> **Word and element location data**
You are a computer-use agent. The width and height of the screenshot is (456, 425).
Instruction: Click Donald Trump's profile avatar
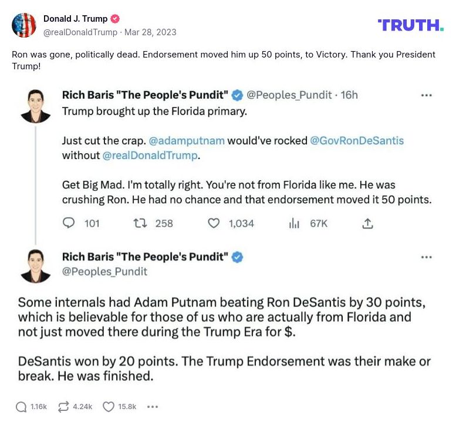coord(24,25)
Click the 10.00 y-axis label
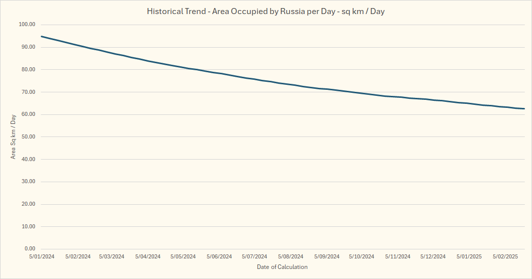Viewport: 532px width, 279px height. 27,227
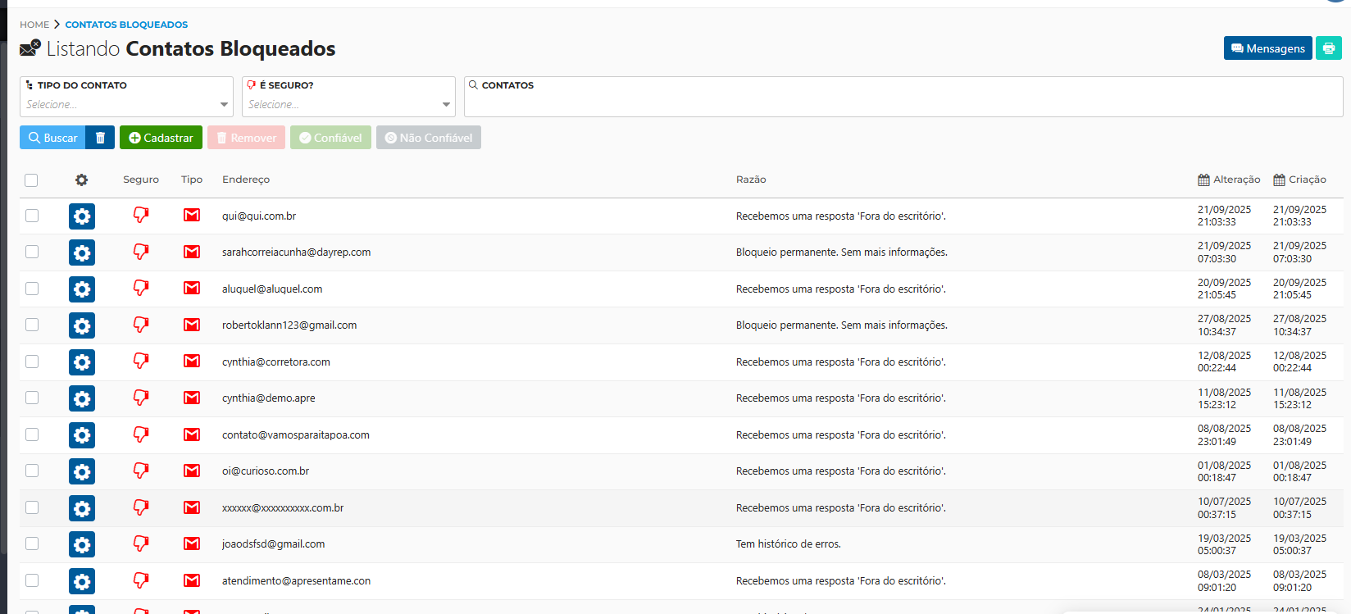The image size is (1351, 614).
Task: Go to Home breadcrumb
Action: (x=34, y=25)
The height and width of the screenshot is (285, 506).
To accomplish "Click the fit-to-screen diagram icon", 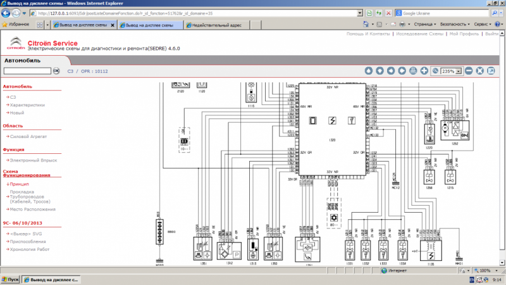I will tap(479, 71).
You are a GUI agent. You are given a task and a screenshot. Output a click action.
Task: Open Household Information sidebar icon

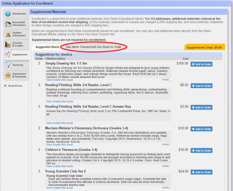[x=8, y=24]
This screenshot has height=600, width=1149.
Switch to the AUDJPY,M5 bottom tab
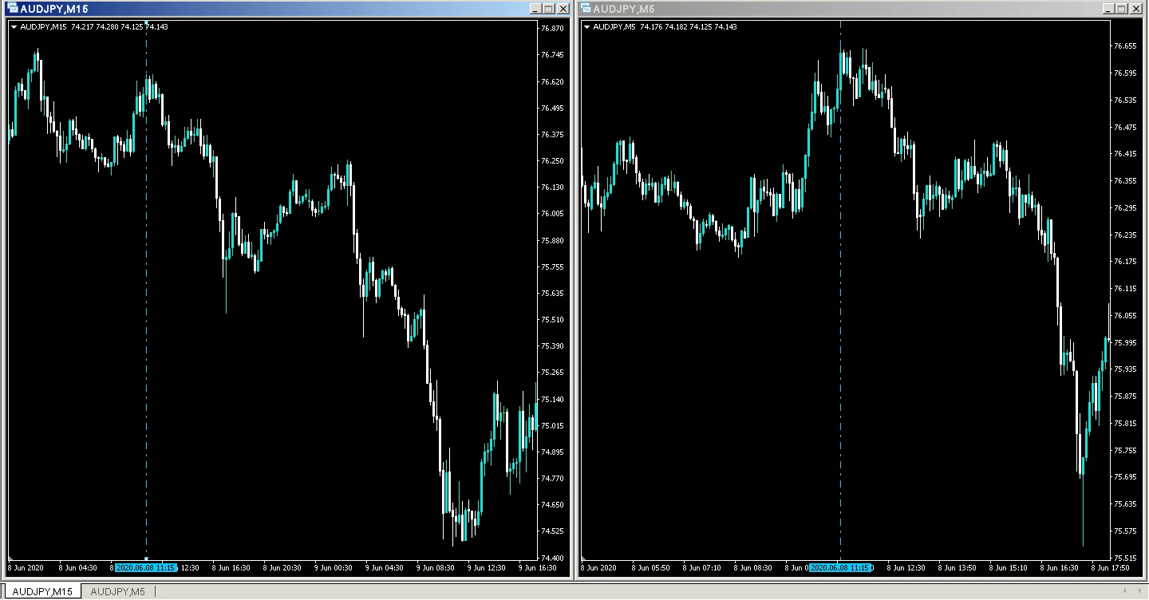click(117, 591)
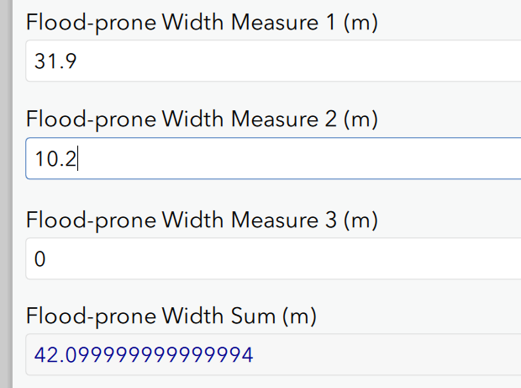The width and height of the screenshot is (521, 388).
Task: Click the "Flood-prone Width Measure 1 (m)" label
Action: 202,23
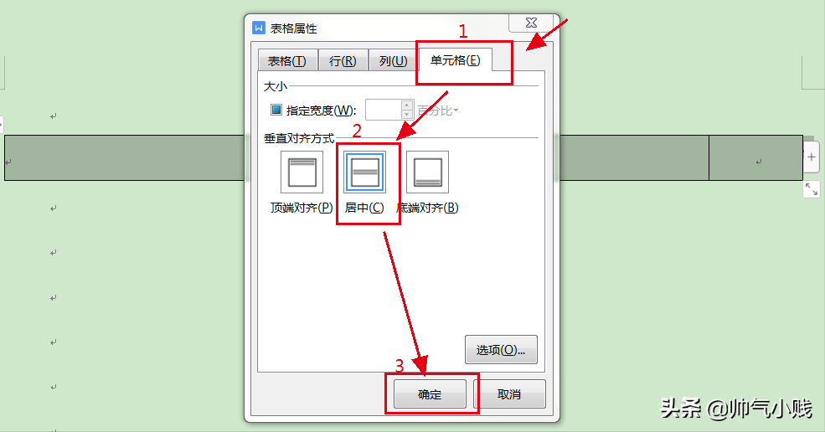
Task: Increase width with the up stepper arrow
Action: click(407, 105)
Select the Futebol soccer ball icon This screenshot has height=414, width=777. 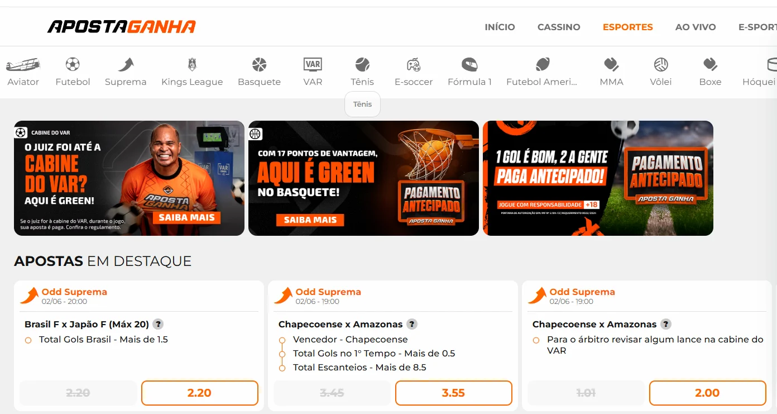(73, 65)
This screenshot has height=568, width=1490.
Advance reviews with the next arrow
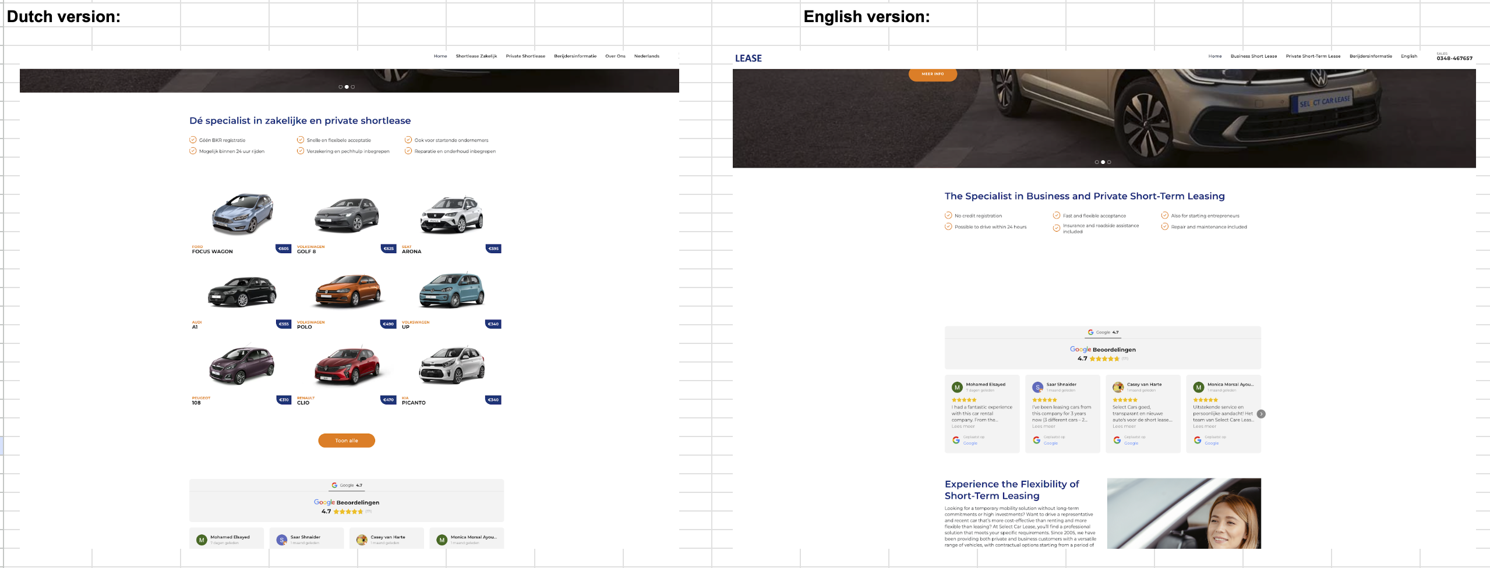(1261, 414)
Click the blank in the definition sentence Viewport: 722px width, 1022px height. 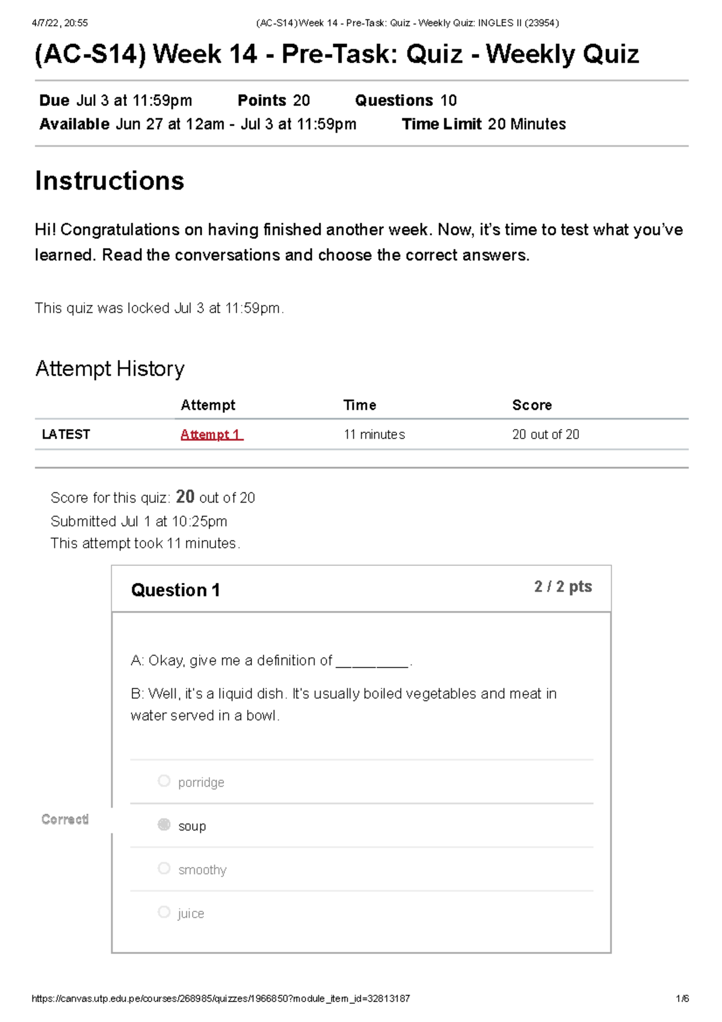coord(372,662)
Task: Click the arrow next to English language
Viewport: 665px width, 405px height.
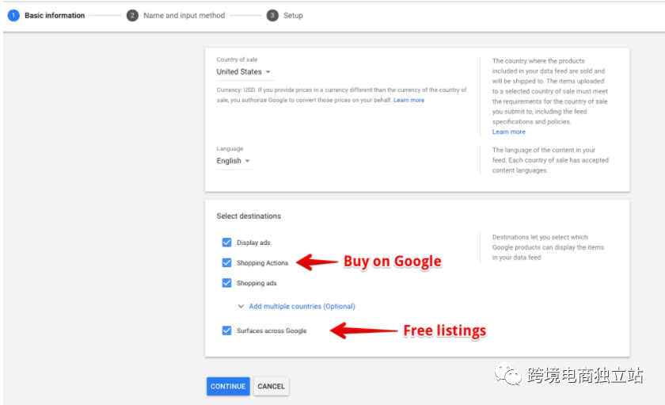Action: click(247, 161)
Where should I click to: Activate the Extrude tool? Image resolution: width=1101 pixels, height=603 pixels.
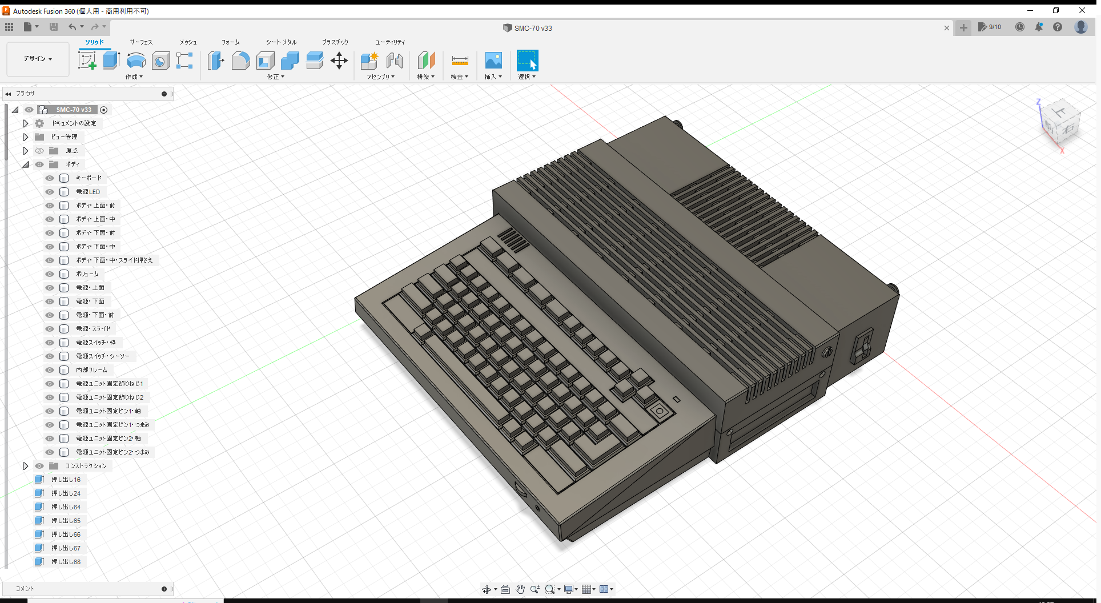110,60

> **To do**
Copy out the lines of the data starting with the line containing "This screenshot has height=600, width=1149." and continuing through the line containing "Action: click(407, 105)". Leave the pictures out.

> **Task response**
This screenshot has height=600, width=1149.
Switch to the AUDJPY,M5 bottom tab
click(117, 591)
The width and height of the screenshot is (521, 388).
Task: Click the "Flood-prone Width Measure 1 (m)" label
Action: 202,23
Task: Increase width with the up stepper arrow
Action: click(407, 105)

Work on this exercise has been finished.